Last winter in Sandy Cove, there was a spate of robberies in which burglars wrested copper radiator pipes from unattended summer homes and caused thousands of dollars of damage for a meagre few hundred dollars’ return. In Digby, during the summer, I had lunch at the Hungry Hollow, a now-closed café (so often the story). The rcmp entered, and Tara, the owner, complained that the same local kids had broken into her restaurant three times. One of them had subsequently applied for a job—it would have been funny were the situation not also serious. In September, a fifty-five-year-old named Wayne Doucette was assaulted by a youth with a gun. Robbery was the motive. The next night, a seventeen-year-old girl and two brothers tied the same man to a chair in his Plymouth home and beat him to death with a baseball bat.
The sorry truth of decades of overfishing is that almost no one on the Neck really believes there will be a healthy fishery in the region in twenty years—and that rock-bottom schemes such as the quarry at Whites Point are being entertained as a result.
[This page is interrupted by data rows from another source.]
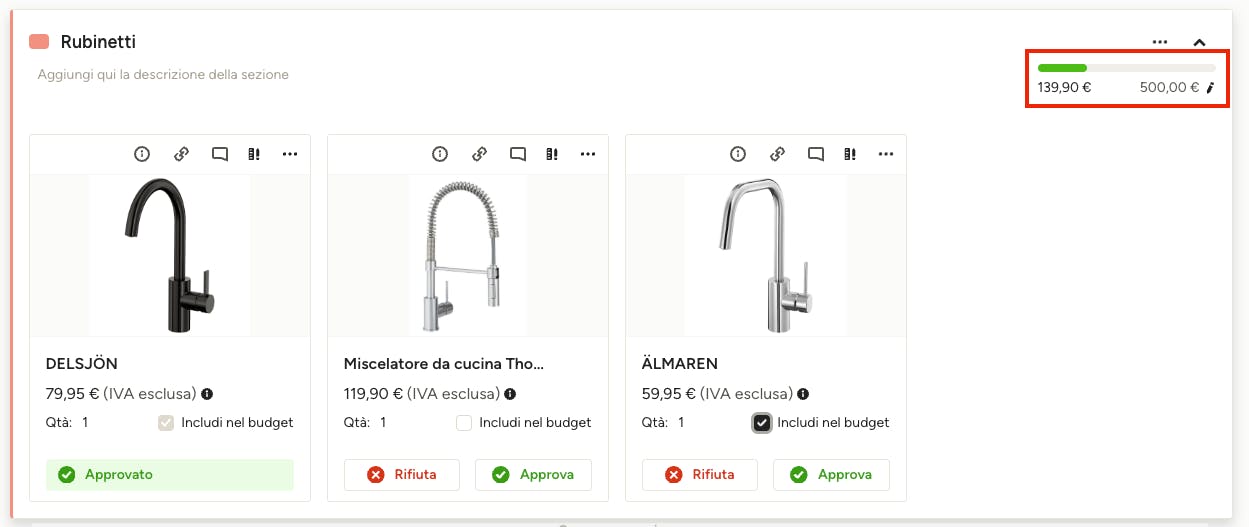Toggle Includi nel budget on DELSJÖN

(x=166, y=423)
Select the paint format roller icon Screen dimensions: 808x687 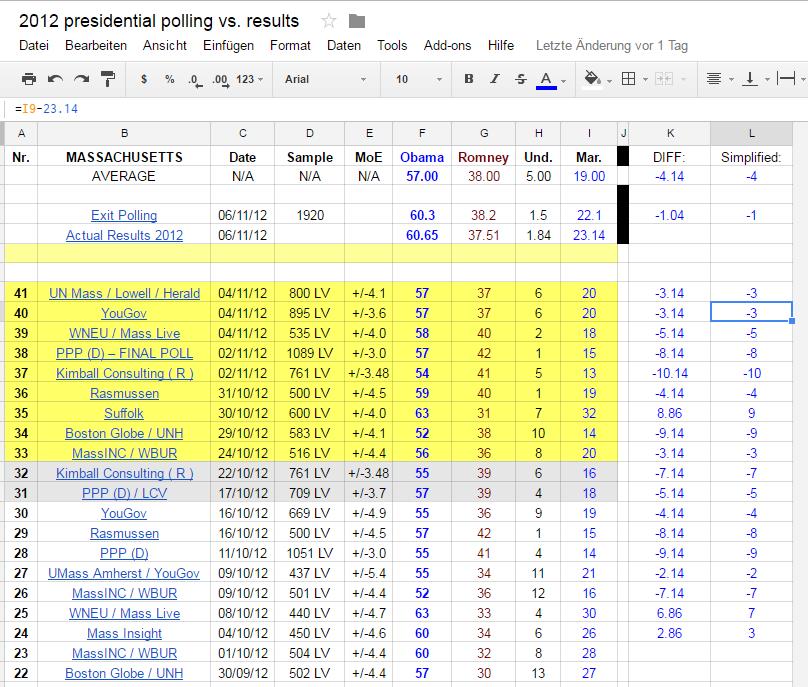point(108,79)
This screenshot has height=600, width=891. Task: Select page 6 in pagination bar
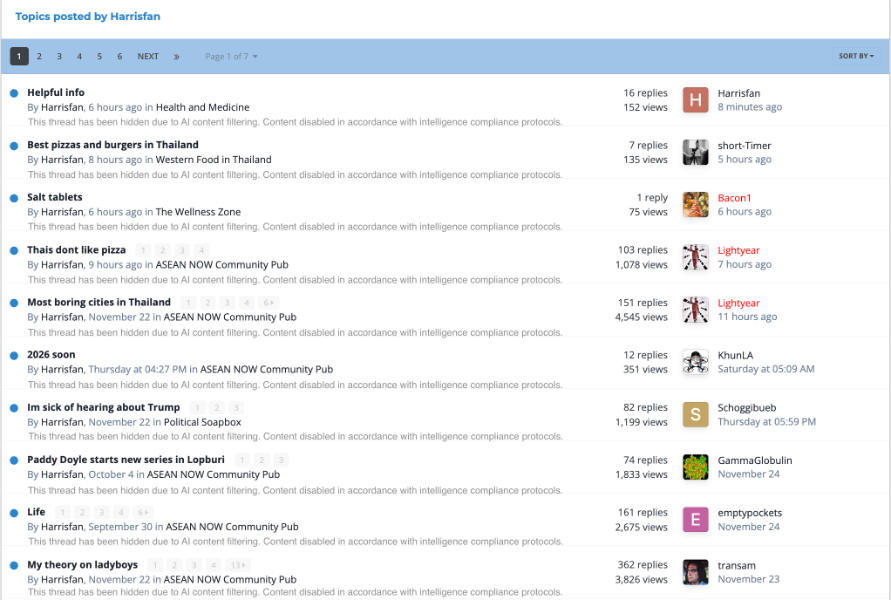click(119, 57)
“To have this turned into a gravel pit for the United States, it just blows me away,” said an impassioned Harold Theriault at his constituency office. “There’s basalt rock in Maine, there’s basalt rock in Massachusetts, but they can’t touch it. So they’re coming here. It’s easy to get and cheap to get. We took from the ground fishery just like [the quarry] will take from our land. We didn’t think fish could come to an end, but they did, because we just took, took, took. We’ve got to bring our fishery back, and manage it in a way where we can sustain those communities again. Sustainable jobs are going to come from producing tidal power, and wind-generated electricity from the Bay of Fundy, and we won’t be doing that by giving the Neck away.”
In Little River, I waited for Paul Buxton at what used to be the Towles’ house. It was early spring, and Stop the Quarry signs were still in abundance in this hamlet, where others along the Neck had faded. Behind the house Bilcon had purchased in 2005—upsetting many locals, as the intrusion appeared so brazen—Stop the Quarry was spray-painted on a storm drain at the foot of the gravel road leading over the ridge to Whites Point. On the front lawn, Buxton had erected a large Bilcon sign, but only the billboard’s stump footings remained. The sign had been vandalized twice, so he had temporarily removed it.
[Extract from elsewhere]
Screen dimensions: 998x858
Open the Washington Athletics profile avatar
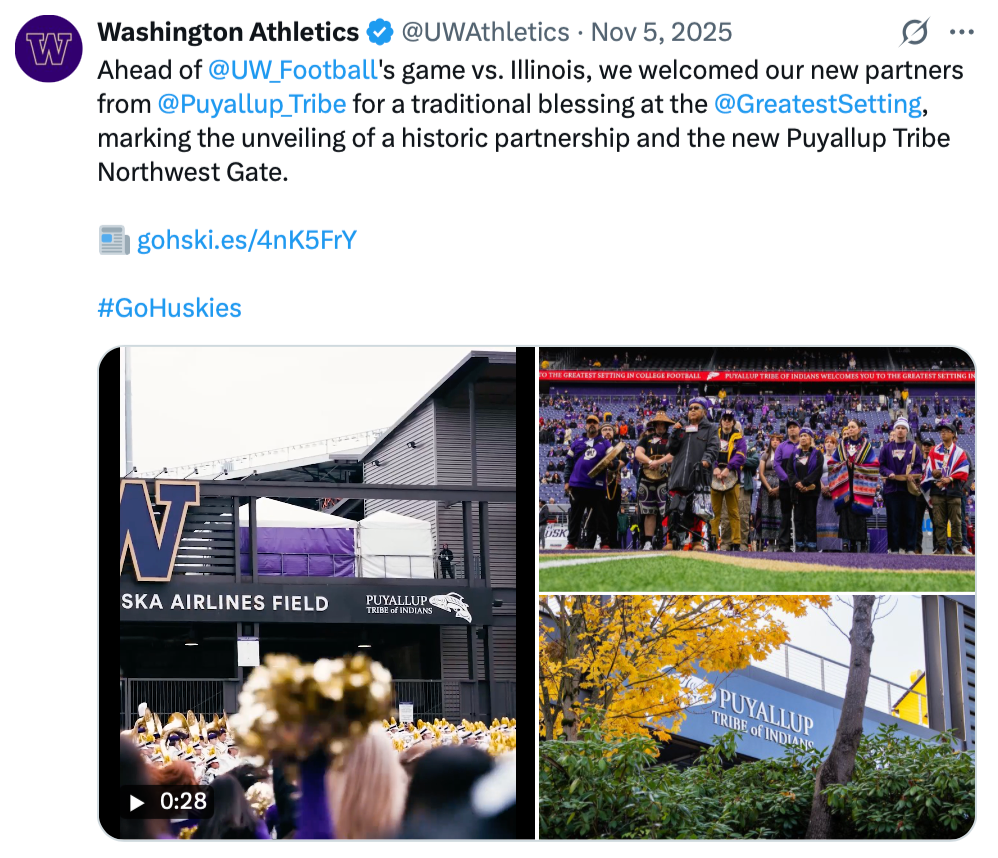pos(49,49)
Buxton arrived in a beige pickup truck. A big man with a white beard and a ruddy, pockmarked face, he wore a Tilley hat and spoke with an English accent. “I don’t know how far we’ll be able to get,” he said. “There’s been a lot of rain, and the road may be too soft.”
The road climbed gently. The top of the ridge had been cleared, and on the other side of it we walked along a sodden path to a clearing above the point. About 100 metres out from shore, three lobster boats were tending their traps, exactly where the terminal would be built to load the freighters and ship the basalt out. Buxton reacted angrily as we passed boulders onto which locals had painted white crosses, signifying the possibility of pioneer gravesites. (The company, insisting none existed, had launched a bullying “slapsuit” against the Little River grandmother who originally suggested as much.) He dismissed the anti-quarry movement’s anxieties, then, in a sombre manner, put forward his own.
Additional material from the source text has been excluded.